2010年1月19日,宗像ユリックスのハーモニーホールでフィルハーモニア・カルテット・ベルリンの演奏を聴いた。
メンバーはベルリン・フィル主席奏者たちである。曲目はハイドンの弦楽四重奏曲第77番ハ長調《皇帝》Op76-3,モーツァルトの弦楽四重奏曲第15番ニ短調KV421,ブラームスの弦楽四重奏曲第3番変ロ長調Op67,アンコールにシューベルトの弦楽四重奏曲イ短調《ロザムンデ》の第2楽章,滝廉太郎《荒城の月》をモチーフにした幻想曲(編曲者不詳)というものである。
 演奏はひとことで言ってしまえば「誠実」そのもの。そして「うまい」。
 この日,私は大変疲れていたので,実は1曲目のハイドンの演奏時は眠くて,あまり集中して聴いていない。しかし,それでも第2主題の後半が同主短調に転調するところなどの色彩変化の仕方は抜群にうまく,調性音楽の長所にあらためて気付かせてくれ,徐々に眠気を吹き飛ばしていってくれた。
 モーツァルトのニ短調の第1楽章は,最初の主題が地味な音域で始まるため(つまり音域的に音があまりはっきり聞こえてこないため),ちょっとノリに欠けるところがあったが,第2楽章以降はリズム的な特徴を強調しながら(かと言って演奏の誠実ぶりは音楽を崩すことはまったくなく),各声部のバランスをしっかり保ち(つまり各声部がそれぞれにしっかりと聴き分けられ),豊かな響き繰り広げ,音楽そのものの美しさを堪能させてくれた。
 彼らの演奏の特徴をもっとも端的に示していたのがブラームス《弦楽四重奏曲第3番変ロ長調Op67》である。この曲は表情の変化に富んでいる。素材も実に多様で一見雑多でさえある。拍子の変化も頻繁に起こる。メンバーたちはそうした変化をその都度丹念に弾き分けていく。細部の強弱変化もないがしろにしない。さほど重要なモチーフと思われないような十六分音符の音階進行音型さえも丁寧に表現する。これによって表情の変化ひとつひとつが感覚的にじつに面白くなる。当然のことながら様々な情念も呼び起こされてくる。
 こうした表情の変化ひとつひとつを首尾一貫した時間の中でとらえるのが精神性に関わるもので,本来は調性がそれを助ける。しかしブラームスのこの曲における調性は怠惰な耳には親切ではない。下手な演奏をされると,この曲はバラバラの印象のままで終わってしまう。フィルハーモニア・カルテット・ベルリンの演奏は表情の変化ひとつひとつを感覚的に面白くしてくれたため,耳が非常に活性化することとなった。活性化した耳は表情の変化を首尾一貫した時間の中でとらえることを可能にしたのである。

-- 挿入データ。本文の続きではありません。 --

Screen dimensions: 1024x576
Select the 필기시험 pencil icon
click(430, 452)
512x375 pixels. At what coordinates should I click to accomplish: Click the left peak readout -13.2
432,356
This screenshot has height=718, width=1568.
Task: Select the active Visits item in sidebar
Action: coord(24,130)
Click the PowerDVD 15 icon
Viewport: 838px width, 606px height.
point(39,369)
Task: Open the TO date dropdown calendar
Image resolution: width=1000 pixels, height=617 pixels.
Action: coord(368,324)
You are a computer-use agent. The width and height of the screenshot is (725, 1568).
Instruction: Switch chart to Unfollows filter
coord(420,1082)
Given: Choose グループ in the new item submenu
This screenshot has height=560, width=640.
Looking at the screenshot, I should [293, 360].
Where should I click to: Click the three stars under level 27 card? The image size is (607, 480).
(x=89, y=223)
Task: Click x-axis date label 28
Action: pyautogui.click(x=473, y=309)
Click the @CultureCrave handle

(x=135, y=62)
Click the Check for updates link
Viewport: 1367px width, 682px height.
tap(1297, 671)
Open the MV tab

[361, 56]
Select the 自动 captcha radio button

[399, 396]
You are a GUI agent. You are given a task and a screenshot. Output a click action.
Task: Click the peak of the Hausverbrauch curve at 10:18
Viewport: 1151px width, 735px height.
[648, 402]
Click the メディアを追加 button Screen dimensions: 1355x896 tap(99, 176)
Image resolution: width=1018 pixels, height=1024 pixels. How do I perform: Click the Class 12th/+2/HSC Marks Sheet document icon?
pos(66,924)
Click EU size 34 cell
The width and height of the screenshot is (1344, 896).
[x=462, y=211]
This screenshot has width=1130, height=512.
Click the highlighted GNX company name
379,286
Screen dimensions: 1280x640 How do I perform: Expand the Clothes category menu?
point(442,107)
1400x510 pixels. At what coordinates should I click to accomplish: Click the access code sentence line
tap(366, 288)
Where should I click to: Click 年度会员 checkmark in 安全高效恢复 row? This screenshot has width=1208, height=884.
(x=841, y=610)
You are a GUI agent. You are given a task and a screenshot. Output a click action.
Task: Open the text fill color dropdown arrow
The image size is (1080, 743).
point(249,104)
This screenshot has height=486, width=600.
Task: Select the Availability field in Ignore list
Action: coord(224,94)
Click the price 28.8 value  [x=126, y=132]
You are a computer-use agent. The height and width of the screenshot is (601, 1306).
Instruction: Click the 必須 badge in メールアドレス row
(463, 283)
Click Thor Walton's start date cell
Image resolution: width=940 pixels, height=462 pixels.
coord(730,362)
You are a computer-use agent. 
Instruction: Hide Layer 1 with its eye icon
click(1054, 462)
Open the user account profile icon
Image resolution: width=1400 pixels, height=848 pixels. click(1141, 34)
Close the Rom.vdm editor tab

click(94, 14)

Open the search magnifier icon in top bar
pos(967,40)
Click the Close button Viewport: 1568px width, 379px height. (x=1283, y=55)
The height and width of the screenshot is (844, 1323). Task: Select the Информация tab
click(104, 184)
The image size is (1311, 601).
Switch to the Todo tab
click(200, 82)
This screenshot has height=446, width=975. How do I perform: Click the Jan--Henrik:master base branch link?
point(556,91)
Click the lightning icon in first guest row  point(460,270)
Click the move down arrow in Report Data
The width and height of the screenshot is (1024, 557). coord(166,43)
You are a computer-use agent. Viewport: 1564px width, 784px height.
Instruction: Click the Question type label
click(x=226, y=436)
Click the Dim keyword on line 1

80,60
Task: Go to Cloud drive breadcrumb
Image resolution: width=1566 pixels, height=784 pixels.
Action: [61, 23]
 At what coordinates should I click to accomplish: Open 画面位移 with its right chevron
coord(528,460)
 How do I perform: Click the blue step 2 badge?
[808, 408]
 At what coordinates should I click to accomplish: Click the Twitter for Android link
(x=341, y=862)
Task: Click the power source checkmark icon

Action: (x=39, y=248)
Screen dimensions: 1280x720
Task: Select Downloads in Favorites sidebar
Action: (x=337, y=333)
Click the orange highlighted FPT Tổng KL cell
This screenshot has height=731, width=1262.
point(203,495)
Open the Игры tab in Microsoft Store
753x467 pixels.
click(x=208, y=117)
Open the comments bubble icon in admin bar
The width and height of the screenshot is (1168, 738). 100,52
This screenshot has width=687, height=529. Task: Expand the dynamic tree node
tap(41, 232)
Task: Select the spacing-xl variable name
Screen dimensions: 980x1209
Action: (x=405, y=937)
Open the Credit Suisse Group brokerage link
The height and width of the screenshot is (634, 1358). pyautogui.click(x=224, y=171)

 なお,特筆しておきたいのは,ヴィオラ奏者のナイトハルト・レーザの演奏のうまさである。第3楽章はビオラ協奏曲と見紛うばかりの曲想で,ビオラが延々と3拍子の主旋律を引き続けるが,その音が非常に美しく,表情が豊かなのである。全体のバランスを崩すことなく,ビオラが品よく目立っていた。
 宗像ユリックスのハーモニーホールはクラシック音楽をじっくり聴くのにもってこいの大きさである。例えばアクロス福岡は室内楽やソロ楽器のコンサートには大きすぎるし,1階は舞台と同じ高さに客席があるようで,演奏者を見上げることになってしまいやや圧迫感がある。その点,ハーモニーホールは自然な目線で舞台を見おろすことで,音楽に自ずと集中できるようになっていた。